▶ **PROVIDED DATA**
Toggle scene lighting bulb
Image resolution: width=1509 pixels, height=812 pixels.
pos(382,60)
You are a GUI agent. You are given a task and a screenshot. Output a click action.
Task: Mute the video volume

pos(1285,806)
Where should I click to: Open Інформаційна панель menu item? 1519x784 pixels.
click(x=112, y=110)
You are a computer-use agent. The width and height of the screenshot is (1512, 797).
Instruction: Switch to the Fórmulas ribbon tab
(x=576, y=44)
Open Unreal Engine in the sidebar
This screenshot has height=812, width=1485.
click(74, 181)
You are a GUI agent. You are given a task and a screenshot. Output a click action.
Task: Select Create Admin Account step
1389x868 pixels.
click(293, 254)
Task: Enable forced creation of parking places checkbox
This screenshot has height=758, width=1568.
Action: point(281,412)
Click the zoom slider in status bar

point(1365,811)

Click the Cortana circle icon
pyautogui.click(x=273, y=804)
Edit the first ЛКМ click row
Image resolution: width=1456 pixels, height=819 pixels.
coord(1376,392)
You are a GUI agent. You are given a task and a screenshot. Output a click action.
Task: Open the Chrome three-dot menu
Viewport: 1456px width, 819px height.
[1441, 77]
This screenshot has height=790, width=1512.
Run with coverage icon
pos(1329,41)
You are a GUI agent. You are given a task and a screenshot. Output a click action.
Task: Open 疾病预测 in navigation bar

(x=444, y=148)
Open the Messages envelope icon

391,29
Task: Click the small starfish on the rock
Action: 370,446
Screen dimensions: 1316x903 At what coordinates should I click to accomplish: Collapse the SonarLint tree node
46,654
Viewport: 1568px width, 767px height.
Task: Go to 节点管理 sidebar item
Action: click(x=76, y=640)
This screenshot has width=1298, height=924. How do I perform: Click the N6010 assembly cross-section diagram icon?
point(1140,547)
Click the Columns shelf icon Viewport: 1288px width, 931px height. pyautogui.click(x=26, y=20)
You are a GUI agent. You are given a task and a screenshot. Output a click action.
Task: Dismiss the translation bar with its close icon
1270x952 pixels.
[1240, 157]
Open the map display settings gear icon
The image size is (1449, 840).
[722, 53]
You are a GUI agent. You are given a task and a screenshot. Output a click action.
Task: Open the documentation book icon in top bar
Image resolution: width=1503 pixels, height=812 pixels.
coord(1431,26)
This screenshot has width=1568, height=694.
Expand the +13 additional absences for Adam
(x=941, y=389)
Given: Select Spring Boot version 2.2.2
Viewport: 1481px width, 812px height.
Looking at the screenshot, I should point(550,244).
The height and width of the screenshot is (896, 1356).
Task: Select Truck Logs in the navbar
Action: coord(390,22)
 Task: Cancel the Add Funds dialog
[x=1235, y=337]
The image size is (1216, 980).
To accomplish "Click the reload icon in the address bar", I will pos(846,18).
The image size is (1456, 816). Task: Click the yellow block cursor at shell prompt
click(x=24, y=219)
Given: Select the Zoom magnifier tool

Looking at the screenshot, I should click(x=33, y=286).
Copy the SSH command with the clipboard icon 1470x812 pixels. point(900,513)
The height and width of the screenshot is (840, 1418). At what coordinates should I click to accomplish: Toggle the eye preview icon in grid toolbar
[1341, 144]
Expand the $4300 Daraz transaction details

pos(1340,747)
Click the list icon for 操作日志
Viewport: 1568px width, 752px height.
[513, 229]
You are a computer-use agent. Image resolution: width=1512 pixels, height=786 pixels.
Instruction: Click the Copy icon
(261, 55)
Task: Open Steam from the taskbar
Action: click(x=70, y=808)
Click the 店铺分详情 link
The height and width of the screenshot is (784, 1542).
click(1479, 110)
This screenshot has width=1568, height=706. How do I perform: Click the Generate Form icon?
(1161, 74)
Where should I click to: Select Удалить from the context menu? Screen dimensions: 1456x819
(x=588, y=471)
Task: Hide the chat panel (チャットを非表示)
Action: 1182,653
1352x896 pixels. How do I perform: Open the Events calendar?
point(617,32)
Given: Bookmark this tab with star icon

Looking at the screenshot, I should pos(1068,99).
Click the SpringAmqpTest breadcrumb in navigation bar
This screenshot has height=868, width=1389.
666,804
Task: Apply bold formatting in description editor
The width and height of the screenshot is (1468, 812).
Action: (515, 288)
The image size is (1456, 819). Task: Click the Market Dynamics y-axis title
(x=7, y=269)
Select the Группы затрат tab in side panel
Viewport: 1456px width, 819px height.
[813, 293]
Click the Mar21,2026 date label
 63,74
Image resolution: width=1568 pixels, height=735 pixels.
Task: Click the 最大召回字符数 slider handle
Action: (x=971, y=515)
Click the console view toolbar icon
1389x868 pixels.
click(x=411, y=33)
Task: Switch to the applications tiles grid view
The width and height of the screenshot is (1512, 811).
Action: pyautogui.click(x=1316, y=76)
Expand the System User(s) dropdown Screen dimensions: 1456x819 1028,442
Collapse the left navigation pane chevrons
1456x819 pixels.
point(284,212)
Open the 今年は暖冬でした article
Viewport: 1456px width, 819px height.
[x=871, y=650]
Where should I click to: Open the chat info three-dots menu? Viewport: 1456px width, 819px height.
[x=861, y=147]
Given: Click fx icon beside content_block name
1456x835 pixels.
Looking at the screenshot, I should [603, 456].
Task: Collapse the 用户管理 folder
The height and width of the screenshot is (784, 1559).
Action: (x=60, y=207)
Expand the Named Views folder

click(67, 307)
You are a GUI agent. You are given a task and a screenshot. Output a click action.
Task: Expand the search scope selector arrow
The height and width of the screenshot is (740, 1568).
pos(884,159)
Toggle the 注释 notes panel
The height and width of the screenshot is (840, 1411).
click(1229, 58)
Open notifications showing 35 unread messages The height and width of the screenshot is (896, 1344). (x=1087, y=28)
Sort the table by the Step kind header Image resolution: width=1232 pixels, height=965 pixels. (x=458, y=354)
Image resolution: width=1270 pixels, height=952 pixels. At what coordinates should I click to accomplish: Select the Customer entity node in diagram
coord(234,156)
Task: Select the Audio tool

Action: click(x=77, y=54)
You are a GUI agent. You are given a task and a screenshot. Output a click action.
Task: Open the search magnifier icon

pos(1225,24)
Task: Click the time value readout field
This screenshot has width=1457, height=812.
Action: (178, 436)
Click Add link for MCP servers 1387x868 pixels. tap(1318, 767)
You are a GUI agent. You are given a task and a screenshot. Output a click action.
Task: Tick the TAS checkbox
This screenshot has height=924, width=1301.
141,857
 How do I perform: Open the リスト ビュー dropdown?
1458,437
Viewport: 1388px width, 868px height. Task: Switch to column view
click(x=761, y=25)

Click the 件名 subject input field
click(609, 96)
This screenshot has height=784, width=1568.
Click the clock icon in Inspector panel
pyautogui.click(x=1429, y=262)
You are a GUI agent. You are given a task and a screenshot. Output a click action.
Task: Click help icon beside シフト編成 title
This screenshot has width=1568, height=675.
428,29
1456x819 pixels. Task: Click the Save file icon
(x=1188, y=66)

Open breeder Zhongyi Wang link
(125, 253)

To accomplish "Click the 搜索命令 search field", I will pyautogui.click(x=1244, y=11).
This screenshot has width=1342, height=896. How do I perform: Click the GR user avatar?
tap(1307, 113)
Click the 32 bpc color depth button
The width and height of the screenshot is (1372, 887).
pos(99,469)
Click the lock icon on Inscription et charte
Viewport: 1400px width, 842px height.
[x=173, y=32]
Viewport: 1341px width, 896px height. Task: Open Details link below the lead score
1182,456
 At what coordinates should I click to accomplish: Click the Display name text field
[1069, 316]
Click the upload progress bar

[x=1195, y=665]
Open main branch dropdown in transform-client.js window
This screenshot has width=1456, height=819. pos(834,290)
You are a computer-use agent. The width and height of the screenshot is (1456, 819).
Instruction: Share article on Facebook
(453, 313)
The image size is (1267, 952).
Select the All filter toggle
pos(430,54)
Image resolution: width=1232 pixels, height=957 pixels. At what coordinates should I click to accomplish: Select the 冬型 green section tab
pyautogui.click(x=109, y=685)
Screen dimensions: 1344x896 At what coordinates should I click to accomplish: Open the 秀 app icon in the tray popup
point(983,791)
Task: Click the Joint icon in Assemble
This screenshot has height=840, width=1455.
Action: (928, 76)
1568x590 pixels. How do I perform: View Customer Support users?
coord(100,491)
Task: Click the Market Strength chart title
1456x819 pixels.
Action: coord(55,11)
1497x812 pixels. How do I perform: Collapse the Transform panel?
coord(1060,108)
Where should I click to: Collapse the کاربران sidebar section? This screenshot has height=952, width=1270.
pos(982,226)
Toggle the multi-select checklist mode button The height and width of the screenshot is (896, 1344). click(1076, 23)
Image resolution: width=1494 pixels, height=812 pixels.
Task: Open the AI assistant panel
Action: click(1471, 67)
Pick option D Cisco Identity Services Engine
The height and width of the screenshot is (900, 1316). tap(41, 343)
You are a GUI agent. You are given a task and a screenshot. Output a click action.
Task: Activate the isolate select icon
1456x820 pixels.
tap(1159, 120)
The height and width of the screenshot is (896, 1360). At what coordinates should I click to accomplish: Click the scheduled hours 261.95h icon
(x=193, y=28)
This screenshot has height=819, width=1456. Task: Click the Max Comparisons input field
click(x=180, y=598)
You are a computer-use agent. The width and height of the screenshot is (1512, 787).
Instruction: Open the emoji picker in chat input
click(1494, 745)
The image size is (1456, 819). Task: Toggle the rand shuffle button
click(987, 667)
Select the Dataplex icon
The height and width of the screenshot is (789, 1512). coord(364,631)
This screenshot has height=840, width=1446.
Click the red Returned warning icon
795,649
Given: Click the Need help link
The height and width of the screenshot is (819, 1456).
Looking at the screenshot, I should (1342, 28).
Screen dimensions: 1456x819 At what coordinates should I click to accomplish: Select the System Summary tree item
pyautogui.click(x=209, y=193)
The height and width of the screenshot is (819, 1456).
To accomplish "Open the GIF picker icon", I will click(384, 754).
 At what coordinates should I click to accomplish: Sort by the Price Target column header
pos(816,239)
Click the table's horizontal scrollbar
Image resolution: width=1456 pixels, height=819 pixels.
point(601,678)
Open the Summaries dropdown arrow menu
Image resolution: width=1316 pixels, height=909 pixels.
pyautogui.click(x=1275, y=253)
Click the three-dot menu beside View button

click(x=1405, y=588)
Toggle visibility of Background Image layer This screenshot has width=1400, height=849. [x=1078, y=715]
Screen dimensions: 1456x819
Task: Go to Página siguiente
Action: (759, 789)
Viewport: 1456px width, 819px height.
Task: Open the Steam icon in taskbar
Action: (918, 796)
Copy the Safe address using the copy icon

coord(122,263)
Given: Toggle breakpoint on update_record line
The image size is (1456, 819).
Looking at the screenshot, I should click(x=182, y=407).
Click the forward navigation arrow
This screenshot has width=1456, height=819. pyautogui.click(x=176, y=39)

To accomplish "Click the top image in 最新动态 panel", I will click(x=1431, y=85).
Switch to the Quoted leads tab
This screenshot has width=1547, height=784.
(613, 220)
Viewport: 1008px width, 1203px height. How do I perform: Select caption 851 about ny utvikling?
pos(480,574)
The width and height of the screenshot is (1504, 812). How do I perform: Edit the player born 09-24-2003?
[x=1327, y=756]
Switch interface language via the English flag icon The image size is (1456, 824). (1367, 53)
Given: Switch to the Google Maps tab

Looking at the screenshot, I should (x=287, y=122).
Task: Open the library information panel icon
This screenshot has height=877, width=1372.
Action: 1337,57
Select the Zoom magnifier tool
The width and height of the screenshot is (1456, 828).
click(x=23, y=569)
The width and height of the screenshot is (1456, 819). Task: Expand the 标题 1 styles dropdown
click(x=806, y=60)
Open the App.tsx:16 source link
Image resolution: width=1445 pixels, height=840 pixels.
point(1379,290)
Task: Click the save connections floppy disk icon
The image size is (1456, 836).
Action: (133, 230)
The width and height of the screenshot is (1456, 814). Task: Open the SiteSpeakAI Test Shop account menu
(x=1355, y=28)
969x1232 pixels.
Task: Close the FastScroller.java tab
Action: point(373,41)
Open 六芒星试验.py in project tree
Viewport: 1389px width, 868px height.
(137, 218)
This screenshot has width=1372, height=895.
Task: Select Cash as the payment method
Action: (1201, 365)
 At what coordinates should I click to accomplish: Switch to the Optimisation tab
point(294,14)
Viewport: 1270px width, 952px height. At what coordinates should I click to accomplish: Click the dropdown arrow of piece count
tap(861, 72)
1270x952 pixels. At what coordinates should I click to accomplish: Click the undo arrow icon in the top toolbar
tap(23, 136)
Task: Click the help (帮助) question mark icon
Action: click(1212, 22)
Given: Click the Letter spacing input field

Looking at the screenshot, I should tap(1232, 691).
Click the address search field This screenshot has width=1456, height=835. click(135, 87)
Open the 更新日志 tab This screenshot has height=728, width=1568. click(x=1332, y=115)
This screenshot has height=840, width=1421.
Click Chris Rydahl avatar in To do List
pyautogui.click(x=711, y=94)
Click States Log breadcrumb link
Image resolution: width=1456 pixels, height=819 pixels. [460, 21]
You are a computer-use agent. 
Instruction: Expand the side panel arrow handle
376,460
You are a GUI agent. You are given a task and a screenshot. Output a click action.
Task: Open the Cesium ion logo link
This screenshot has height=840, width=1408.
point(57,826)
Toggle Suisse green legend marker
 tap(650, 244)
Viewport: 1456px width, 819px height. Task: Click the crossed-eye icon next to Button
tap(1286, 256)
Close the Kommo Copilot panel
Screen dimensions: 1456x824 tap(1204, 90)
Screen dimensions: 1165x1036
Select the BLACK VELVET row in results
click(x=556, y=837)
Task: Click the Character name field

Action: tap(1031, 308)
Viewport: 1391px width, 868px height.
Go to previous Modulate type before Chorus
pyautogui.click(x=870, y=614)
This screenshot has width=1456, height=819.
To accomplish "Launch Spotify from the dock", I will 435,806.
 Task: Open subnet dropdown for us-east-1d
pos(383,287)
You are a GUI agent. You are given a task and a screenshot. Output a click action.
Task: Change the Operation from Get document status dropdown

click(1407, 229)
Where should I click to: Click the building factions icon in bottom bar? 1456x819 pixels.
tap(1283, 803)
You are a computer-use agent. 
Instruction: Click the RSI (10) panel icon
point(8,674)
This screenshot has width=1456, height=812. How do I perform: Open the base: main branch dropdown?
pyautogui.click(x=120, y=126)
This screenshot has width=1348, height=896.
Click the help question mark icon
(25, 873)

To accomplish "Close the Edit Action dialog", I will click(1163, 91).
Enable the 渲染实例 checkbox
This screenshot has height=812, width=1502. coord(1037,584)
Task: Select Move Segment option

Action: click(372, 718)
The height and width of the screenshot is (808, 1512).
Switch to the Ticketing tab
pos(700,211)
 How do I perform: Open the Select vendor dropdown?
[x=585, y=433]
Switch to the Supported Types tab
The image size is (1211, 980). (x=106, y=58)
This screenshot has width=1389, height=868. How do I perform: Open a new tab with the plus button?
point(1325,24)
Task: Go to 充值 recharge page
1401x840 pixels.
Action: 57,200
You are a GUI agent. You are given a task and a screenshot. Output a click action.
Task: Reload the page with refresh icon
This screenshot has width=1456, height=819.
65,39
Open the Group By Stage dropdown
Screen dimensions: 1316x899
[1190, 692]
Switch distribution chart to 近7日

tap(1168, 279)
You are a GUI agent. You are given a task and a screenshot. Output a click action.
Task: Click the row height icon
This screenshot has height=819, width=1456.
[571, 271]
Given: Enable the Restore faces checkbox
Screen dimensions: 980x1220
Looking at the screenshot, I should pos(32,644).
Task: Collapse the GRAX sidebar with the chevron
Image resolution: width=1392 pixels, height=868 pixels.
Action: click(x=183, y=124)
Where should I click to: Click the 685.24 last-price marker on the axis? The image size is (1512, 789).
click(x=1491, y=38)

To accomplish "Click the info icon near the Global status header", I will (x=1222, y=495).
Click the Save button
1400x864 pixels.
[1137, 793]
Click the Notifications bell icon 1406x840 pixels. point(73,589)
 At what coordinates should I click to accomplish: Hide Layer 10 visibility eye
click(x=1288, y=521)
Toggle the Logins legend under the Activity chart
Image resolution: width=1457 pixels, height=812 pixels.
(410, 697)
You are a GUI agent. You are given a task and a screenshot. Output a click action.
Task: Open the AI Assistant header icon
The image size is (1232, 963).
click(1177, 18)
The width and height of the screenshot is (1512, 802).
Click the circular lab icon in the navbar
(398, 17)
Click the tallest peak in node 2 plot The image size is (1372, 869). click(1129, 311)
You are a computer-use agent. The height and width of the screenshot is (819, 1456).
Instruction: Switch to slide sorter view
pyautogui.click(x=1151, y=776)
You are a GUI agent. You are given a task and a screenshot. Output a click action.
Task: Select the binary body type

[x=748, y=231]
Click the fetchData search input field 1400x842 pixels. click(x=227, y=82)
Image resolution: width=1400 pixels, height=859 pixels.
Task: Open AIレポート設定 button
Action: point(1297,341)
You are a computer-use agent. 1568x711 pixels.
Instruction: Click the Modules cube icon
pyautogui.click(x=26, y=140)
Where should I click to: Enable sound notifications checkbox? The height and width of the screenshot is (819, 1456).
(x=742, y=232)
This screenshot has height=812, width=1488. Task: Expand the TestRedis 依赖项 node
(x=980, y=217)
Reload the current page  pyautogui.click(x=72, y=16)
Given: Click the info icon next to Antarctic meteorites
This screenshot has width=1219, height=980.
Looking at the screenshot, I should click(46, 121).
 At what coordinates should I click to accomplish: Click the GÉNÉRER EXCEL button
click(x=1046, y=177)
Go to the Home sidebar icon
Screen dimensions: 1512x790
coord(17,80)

▶ **PROBLEM DESCRIPTION**
Search the listing for "computer" and show every line where it occurs.

▶ **EXERCISE RESULT**
You are a computer-use agent. The width and height of the screenshot is (1512, 797).
You are a computer-use agent. Image resolution: width=1512 pixels, height=786 pixels.
You are a computer-use agent. The width and height of the screenshot is (1456, 819).
You are a computer-use agent. The width and height of the screenshot is (1512, 787).
You are a computer-use agent. 
You are a computer-use agent. 
You are a computer-use agent. The height and width of the screenshot is (819, 1456).
You are a computer-use agent. 1568x711 pixels.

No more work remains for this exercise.